__TASK DIRECTIONS__:
Set the records down again. Match every line exactly.

[Entries taken from a collection]
• • • • • • •

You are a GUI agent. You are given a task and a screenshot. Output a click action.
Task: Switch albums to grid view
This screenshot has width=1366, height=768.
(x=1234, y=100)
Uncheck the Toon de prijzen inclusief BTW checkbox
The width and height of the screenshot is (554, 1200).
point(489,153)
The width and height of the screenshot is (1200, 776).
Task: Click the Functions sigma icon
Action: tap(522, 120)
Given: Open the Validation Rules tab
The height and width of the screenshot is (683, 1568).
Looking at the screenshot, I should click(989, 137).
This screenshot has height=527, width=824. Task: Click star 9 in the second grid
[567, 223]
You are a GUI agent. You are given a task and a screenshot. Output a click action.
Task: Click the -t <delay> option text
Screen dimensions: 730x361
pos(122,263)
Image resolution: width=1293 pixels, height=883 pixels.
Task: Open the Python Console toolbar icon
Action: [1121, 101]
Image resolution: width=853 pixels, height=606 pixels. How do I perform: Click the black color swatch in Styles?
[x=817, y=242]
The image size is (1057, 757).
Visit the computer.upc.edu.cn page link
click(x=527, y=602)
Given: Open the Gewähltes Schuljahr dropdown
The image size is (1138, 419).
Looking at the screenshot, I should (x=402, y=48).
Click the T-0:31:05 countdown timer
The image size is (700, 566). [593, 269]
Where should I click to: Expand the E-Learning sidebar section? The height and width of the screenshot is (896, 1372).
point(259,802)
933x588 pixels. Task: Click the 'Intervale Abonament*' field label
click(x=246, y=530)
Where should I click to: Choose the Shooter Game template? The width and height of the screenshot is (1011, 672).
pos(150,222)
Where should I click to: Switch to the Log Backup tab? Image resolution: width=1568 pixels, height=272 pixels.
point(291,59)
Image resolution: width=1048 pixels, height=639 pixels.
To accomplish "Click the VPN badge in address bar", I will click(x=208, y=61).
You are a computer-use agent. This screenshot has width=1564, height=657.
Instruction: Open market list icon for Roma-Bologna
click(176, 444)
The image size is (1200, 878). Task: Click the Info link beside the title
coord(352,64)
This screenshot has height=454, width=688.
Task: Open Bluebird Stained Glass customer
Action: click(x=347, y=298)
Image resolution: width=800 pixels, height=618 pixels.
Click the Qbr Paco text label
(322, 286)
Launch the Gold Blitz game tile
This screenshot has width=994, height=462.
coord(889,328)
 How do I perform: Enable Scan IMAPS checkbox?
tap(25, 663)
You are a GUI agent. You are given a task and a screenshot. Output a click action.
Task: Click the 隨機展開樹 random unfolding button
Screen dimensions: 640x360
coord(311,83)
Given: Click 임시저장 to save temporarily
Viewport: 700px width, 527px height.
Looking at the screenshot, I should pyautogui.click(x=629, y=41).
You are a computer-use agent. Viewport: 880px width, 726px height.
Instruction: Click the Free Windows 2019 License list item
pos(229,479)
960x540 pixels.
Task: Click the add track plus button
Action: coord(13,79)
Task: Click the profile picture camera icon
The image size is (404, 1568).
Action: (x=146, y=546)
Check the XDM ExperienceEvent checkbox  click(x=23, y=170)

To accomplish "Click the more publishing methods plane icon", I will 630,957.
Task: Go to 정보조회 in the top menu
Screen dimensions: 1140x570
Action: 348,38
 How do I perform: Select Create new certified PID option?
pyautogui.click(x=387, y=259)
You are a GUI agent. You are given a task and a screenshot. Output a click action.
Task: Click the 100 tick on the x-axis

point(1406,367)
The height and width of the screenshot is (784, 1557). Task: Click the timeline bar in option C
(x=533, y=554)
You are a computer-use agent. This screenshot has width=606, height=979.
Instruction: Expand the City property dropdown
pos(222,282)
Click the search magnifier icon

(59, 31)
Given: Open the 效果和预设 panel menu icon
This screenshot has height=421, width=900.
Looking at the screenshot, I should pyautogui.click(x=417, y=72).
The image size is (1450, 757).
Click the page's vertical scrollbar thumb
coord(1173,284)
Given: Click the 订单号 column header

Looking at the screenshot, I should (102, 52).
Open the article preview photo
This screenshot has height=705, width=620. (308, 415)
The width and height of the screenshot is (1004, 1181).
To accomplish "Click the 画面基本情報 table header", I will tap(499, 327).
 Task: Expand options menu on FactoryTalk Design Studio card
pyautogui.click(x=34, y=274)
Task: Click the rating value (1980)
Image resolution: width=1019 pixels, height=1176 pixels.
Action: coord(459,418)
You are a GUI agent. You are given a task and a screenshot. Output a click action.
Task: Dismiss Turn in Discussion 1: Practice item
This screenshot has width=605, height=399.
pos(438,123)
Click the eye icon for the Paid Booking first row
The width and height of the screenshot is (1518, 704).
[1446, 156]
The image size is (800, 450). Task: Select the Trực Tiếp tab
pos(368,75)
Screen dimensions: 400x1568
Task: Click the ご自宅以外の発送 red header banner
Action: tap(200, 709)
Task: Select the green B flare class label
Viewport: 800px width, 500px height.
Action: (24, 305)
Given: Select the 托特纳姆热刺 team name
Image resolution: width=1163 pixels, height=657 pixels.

• • • • • • •

__ANSWER SECTION__:
You are a GUI agent. You are given a task and a screenshot. Output a click action.
Task: Switch albums to grid view
This screenshot has width=1366, height=768.
(x=1234, y=100)
Uncheck the Toon de prijzen inclusief BTW checkbox
The width and height of the screenshot is (554, 1200).
point(489,153)
The width and height of the screenshot is (1200, 776).
Task: Click the Functions sigma icon
Action: tap(522, 120)
Given: Open the Validation Rules tab
The height and width of the screenshot is (683, 1568).
Looking at the screenshot, I should click(989, 137).
This screenshot has height=527, width=824. Task: Click star 9 in the second grid
[567, 223]
You are a GUI agent. You are given a task and a screenshot. Output a click action.
Task: Click the -t <delay> option text
Screen dimensions: 730x361
pos(122,263)
Image resolution: width=1293 pixels, height=883 pixels.
Task: Open the Python Console toolbar icon
Action: [1121, 101]
Image resolution: width=853 pixels, height=606 pixels. How do I perform: Click the black color swatch in Styles?
[x=817, y=242]
The image size is (1057, 757).
Visit the computer.upc.edu.cn page link
click(x=527, y=602)
Given: Open the Gewähltes Schuljahr dropdown
The image size is (1138, 419).
Looking at the screenshot, I should (x=402, y=48).
Click the T-0:31:05 countdown timer
The image size is (700, 566). [593, 269]
Where should I click to: Expand the E-Learning sidebar section? The height and width of the screenshot is (896, 1372).
point(259,802)
933x588 pixels. Task: Click the 'Intervale Abonament*' field label
click(x=246, y=530)
Where should I click to: Choose the Shooter Game template? The width and height of the screenshot is (1011, 672).
pos(150,222)
Where should I click to: Switch to the Log Backup tab? Image resolution: width=1568 pixels, height=272 pixels.
point(291,59)
Image resolution: width=1048 pixels, height=639 pixels.
To accomplish "Click the VPN badge in address bar", I will click(x=208, y=61).
You are a computer-use agent. This screenshot has width=1564, height=657.
Instruction: Open market list icon for Roma-Bologna
click(176, 444)
The image size is (1200, 878). Task: Click the Info link beside the title
coord(352,64)
This screenshot has height=454, width=688.
Task: Open Bluebird Stained Glass customer
Action: click(x=347, y=298)
Image resolution: width=800 pixels, height=618 pixels.
Click the Qbr Paco text label
(322, 286)
Launch the Gold Blitz game tile
This screenshot has width=994, height=462.
coord(889,328)
 How do I perform: Enable Scan IMAPS checkbox?
tap(25, 663)
You are a GUI agent. You are given a task and a screenshot. Output a click action.
Task: Click the 隨機展開樹 random unfolding button
Screen dimensions: 640x360
coord(311,83)
Given: Click 임시저장 to save temporarily
Viewport: 700px width, 527px height.
Looking at the screenshot, I should pyautogui.click(x=629, y=41).
You are a computer-use agent. Viewport: 880px width, 726px height.
Instruction: Click the Free Windows 2019 License list item
pos(229,479)
960x540 pixels.
Task: Click the add track plus button
Action: coord(13,79)
Task: Click the profile picture camera icon
The image size is (404, 1568).
Action: (x=146, y=546)
Check the XDM ExperienceEvent checkbox  click(x=23, y=170)

To accomplish "Click the more publishing methods plane icon", I will 630,957.
Task: Go to 정보조회 in the top menu
Screen dimensions: 1140x570
Action: 348,38
 How do I perform: Select Create new certified PID option?
pyautogui.click(x=387, y=259)
You are a GUI agent. You are given a task and a screenshot. Output a click action.
Task: Click the 100 tick on the x-axis

point(1406,367)
The height and width of the screenshot is (784, 1557). Task: Click the timeline bar in option C
(x=533, y=554)
You are a computer-use agent. This screenshot has width=606, height=979.
Instruction: Expand the City property dropdown
pos(222,282)
Click the search magnifier icon

(59, 31)
Given: Open the 效果和预设 panel menu icon
This screenshot has height=421, width=900.
Looking at the screenshot, I should pyautogui.click(x=417, y=72).
The image size is (1450, 757).
Click the page's vertical scrollbar thumb
coord(1173,284)
Given: Click the 订单号 column header

Looking at the screenshot, I should (102, 52).
Open the article preview photo
This screenshot has height=705, width=620. (308, 415)
The width and height of the screenshot is (1004, 1181).
To accomplish "Click the 画面基本情報 table header", I will tap(499, 327).
 Task: Expand options menu on FactoryTalk Design Studio card
pyautogui.click(x=34, y=274)
Task: Click the rating value (1980)
Image resolution: width=1019 pixels, height=1176 pixels.
Action: coord(459,418)
You are a GUI agent. You are given a task and a screenshot. Output a click action.
Task: Dismiss Turn in Discussion 1: Practice item
This screenshot has width=605, height=399.
pos(438,123)
Click the eye icon for the Paid Booking first row
The width and height of the screenshot is (1518, 704).
[1446, 156]
The image size is (800, 450). Task: Select the Trực Tiếp tab
pos(368,75)
Screen dimensions: 400x1568
Task: Click the ご自宅以外の発送 red header banner
Action: tap(200, 709)
Task: Select the green B flare class label
Viewport: 800px width, 500px height.
Action: (24, 305)
Given: Select the 托特纳姆热刺 team name
Image resolution: width=1163 pixels, height=657 pixels.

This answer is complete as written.